Algebraic systems are abstract: in the sense that a system only provides a set of symbols, and set of rules to construct valid expressions, and a set of rules by which expressions and symbols can be manipulated.

The algebra we learn in high school is the algebra of real numbers. All symbols for variables represented real numbers, and all manipulations of symbols gave relations between some real numbers.

Later we learnt the Algebra of Complex numbers.. which worked pretty much the same way.

Now we learn the Algebra of relations, where every relation is represented by a relational table as defined earlier: An array of atomic values, with no ordering of tuples (rows), and strictly ordered tuple-attributes (columns).

Just as real algebra has operations (+, -, x, /), Relational Algebra also has operations.

 

The main RA operations: Select, Project, Join, Divide

 

Notice that the result of any operation in real algebra is also a real number. Thus, for real numbers x, y: (x + y) is real. So is ( x - y). So is ( x / y) for all values where ‘/’ is defined.

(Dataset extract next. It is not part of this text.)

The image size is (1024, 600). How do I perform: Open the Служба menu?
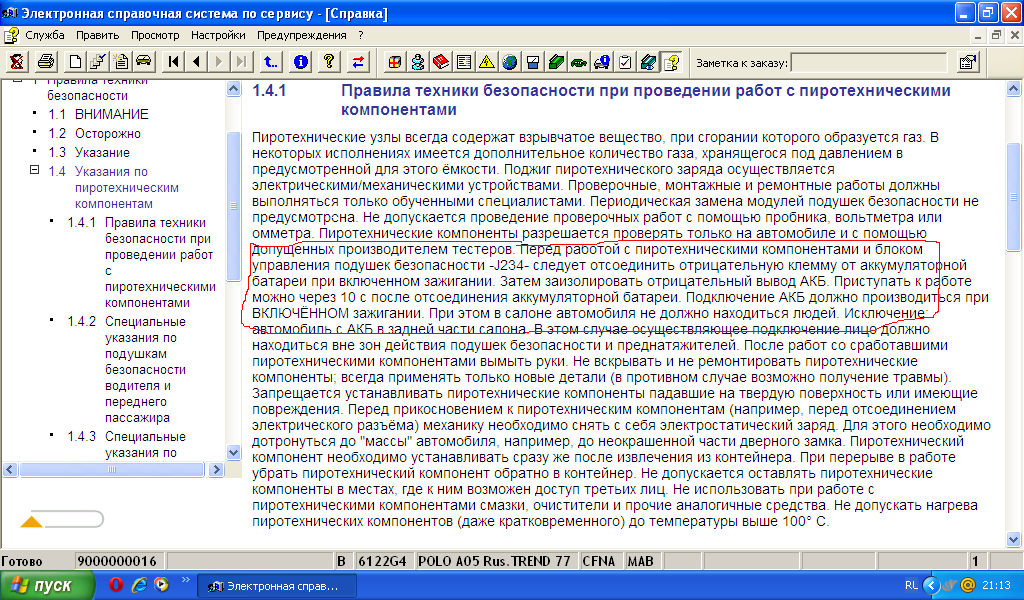coord(44,35)
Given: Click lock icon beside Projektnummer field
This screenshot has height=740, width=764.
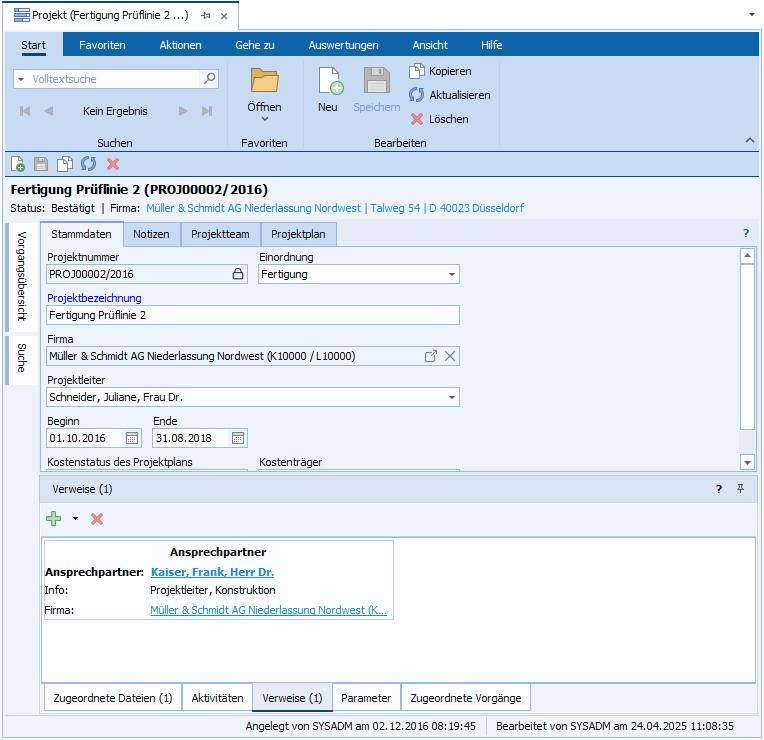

[Give an example where it is not defined !]

 

Similarly, in RA, whenever an operation is defined the result of an RA operation is a relational table.

 

Why is this important ?

 

[Because this allows us to combine a sequence of RA operations in arbitrary order !]

 

Why is it important to combine arbitrary sequences of RA operations ?

 

We have already seen why any given amount of data can be efficiently and intelligently stored in a set of relational tables. The relational schema, if properly designed, guarantees minimum repetition, no update anomalies, and efficient data retrieval.

 

Now we shall see that extraction/modification of ANY information in a relational schema can be done by some combination of RA operations !

 

We shall demonstrate with the following tables:

EMPLOYEE
Name ID SupervisorID DeptNo
John 111 222 5
Frankie 222 777 4
Alice 333 444 4
Jennifer 444 777 4
William 555 222 5
Joyce 666 222 5
James 777 222 5
John 888 null 1

WORKS_ON
IDno ProjNo Hours
111 1 2.5
111 2 1.5
555 3 2.5
666 1 3.5
666 2 3.5
222 2 2.5
222 3 5.5
222 1 5.5

DEPENDENT
EmpID DepName Relationship
222 Jack Son
222 Jill Wife
222 John Son
444 Ted Son
111 Mike Son
111 Anita Daughter


Select Operation:

A relational table is composed of an unordered set of tuples (rows).

The SELECT operation allows us select a SUBSET of the tuples of a relational table, which satisfy some specified conditions.

SYNTAX:

SELECT [conditions] ( TABLE )

Example:

SELECT [DeptNo = 5] ( EMPLOYEE )

OUTPUT
Name ID SupervisorID DeptNo
John 111 222 5
William 555 222 5
Joyce 666 222 5
James 777 222 5

 

All tuples in relational table EMPLOYEE, for which the condition [DeptNo = 5] was TRUE, were placed in the OUTPUT.

NOTES:

1. How does SELECT work ?

It looks at each tuple of the table, and evaluates the specified conditions. If the conditions are true, then that tuple is placed in OUTPUT. Otherwise it is rejected.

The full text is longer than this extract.